▶ _EXCERPTED RECORDS_
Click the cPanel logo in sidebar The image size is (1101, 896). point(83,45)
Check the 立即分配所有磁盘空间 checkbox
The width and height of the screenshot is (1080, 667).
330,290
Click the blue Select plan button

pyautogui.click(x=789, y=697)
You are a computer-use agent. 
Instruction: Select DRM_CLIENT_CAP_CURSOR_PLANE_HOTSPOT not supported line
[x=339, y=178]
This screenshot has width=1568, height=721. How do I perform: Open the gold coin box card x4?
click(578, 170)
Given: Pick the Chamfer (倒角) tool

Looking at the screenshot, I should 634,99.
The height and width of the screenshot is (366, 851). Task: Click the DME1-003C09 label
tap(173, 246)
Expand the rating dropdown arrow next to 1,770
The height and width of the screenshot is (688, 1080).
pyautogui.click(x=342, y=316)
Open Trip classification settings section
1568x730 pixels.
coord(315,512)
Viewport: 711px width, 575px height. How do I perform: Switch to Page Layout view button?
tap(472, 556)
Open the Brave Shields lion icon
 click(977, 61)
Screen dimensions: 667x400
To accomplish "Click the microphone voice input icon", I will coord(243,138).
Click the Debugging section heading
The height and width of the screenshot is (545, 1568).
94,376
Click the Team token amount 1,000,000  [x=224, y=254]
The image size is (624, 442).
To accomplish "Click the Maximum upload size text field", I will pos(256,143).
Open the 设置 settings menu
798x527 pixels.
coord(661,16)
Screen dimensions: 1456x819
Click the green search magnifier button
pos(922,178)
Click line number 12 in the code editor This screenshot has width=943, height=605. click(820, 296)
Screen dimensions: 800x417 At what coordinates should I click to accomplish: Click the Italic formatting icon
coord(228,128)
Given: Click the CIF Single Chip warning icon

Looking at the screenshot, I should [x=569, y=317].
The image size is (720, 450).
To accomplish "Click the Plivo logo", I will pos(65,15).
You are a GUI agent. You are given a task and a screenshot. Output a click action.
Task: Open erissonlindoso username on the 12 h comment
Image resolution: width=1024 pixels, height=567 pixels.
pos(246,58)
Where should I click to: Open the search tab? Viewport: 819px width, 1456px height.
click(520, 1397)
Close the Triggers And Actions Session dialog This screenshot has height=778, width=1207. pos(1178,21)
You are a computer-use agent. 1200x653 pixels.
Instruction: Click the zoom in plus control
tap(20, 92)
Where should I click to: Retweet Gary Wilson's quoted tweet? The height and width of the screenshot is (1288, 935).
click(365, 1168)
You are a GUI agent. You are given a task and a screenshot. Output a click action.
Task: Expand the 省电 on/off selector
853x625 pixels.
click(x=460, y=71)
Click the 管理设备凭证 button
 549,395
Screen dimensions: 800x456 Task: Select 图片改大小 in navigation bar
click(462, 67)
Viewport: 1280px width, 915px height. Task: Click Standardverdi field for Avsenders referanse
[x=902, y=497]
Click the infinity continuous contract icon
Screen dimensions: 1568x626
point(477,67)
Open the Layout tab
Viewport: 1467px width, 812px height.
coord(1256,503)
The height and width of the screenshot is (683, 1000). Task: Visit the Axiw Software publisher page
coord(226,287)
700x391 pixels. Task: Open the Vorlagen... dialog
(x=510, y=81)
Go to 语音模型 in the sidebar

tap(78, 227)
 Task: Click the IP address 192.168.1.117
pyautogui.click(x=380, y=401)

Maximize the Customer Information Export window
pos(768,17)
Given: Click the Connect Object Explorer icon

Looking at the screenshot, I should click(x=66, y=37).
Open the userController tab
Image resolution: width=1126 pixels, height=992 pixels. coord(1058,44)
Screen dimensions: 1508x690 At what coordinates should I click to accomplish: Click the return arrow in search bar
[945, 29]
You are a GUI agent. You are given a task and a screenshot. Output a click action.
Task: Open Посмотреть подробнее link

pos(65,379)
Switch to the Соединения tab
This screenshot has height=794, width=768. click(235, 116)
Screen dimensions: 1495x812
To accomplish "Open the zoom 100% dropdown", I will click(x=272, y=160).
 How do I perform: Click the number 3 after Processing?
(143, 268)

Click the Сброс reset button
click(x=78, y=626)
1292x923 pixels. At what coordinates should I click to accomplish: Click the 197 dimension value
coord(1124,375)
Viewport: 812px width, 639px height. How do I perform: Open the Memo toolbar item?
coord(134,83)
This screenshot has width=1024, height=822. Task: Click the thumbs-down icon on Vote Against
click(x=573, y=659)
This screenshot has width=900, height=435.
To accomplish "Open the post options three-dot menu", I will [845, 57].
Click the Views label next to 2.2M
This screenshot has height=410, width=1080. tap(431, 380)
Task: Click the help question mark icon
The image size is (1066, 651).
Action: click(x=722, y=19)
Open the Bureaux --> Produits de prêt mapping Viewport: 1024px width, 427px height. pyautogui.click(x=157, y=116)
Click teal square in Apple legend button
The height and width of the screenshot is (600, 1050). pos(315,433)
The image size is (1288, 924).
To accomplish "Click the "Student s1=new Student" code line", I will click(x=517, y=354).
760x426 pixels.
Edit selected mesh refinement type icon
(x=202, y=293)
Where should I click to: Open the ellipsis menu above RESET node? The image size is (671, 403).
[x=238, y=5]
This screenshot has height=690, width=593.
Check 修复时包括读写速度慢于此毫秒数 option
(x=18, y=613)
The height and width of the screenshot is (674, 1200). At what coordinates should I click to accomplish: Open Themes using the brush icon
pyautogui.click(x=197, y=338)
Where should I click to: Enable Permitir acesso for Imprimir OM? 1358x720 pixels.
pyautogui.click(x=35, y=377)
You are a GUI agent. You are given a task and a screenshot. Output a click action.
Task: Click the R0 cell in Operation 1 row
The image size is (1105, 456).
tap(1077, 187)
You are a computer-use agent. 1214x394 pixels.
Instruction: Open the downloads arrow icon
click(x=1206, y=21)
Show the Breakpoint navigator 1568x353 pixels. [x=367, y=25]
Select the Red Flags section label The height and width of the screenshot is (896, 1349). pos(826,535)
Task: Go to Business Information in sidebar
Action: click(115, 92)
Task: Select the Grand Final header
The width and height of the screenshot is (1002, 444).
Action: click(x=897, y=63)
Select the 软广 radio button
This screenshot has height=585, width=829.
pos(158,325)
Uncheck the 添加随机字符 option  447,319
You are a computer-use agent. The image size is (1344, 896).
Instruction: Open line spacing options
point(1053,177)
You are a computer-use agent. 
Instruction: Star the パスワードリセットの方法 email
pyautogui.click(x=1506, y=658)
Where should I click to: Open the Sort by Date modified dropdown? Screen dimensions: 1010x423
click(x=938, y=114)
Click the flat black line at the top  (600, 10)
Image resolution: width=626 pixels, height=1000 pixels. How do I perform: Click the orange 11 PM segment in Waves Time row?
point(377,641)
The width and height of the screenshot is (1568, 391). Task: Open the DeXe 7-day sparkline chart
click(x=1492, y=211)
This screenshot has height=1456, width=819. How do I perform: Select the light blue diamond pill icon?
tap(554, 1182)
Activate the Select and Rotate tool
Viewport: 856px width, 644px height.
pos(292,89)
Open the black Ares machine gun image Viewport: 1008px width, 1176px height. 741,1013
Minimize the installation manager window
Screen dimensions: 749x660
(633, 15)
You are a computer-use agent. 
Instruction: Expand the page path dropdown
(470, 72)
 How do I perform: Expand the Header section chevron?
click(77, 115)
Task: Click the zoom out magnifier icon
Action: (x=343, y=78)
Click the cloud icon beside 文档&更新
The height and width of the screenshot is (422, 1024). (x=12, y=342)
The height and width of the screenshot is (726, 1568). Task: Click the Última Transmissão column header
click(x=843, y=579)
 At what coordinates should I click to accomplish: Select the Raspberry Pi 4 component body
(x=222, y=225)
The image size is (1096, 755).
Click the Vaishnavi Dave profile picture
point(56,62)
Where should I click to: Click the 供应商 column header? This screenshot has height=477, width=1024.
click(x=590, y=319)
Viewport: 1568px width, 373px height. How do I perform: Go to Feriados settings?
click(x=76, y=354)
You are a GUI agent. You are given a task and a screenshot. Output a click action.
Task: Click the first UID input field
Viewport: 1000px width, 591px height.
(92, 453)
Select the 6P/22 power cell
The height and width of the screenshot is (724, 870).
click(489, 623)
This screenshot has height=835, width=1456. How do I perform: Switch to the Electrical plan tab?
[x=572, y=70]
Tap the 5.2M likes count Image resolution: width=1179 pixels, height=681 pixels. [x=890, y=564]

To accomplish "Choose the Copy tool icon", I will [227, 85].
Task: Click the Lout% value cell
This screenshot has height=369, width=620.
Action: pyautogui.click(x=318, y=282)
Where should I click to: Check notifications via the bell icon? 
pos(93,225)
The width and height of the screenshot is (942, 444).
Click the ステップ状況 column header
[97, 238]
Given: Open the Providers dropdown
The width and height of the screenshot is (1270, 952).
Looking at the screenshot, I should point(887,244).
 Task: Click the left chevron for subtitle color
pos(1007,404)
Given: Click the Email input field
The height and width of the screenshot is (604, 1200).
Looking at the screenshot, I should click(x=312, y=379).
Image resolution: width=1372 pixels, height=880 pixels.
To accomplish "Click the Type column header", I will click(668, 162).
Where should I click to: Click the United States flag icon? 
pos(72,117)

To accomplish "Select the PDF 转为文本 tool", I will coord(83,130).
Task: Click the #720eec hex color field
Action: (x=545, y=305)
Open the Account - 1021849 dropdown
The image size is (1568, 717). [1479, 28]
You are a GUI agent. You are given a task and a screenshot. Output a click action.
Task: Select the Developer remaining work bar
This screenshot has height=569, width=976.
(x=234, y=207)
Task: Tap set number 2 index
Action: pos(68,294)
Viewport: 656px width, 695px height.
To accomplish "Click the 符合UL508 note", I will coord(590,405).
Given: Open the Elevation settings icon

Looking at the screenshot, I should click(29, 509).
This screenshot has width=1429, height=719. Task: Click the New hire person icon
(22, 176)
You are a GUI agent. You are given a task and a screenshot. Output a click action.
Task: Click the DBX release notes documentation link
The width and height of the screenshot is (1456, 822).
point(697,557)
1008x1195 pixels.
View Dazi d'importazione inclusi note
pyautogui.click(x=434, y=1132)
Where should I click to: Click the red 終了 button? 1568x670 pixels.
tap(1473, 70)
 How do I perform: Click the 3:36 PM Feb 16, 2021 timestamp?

▶ _WHAT THE TASK ASKS_
With the line holding "The height and width of the screenshot is (366, 851)." as the first and the line holding "Screen dimensions: 667x400" as the last, set down that range of the entries above exactly, and nothing else.

▶ _ANSWER FOR THE TASK_
The height and width of the screenshot is (366, 851). Task: Click the DME1-003C09 label
tap(173, 246)
Expand the rating dropdown arrow next to 1,770
The height and width of the screenshot is (688, 1080).
pyautogui.click(x=342, y=316)
Open Trip classification settings section
1568x730 pixels.
coord(315,512)
Viewport: 711px width, 575px height. How do I perform: Switch to Page Layout view button?
tap(472, 556)
Open the Brave Shields lion icon
 click(977, 61)
Screen dimensions: 667x400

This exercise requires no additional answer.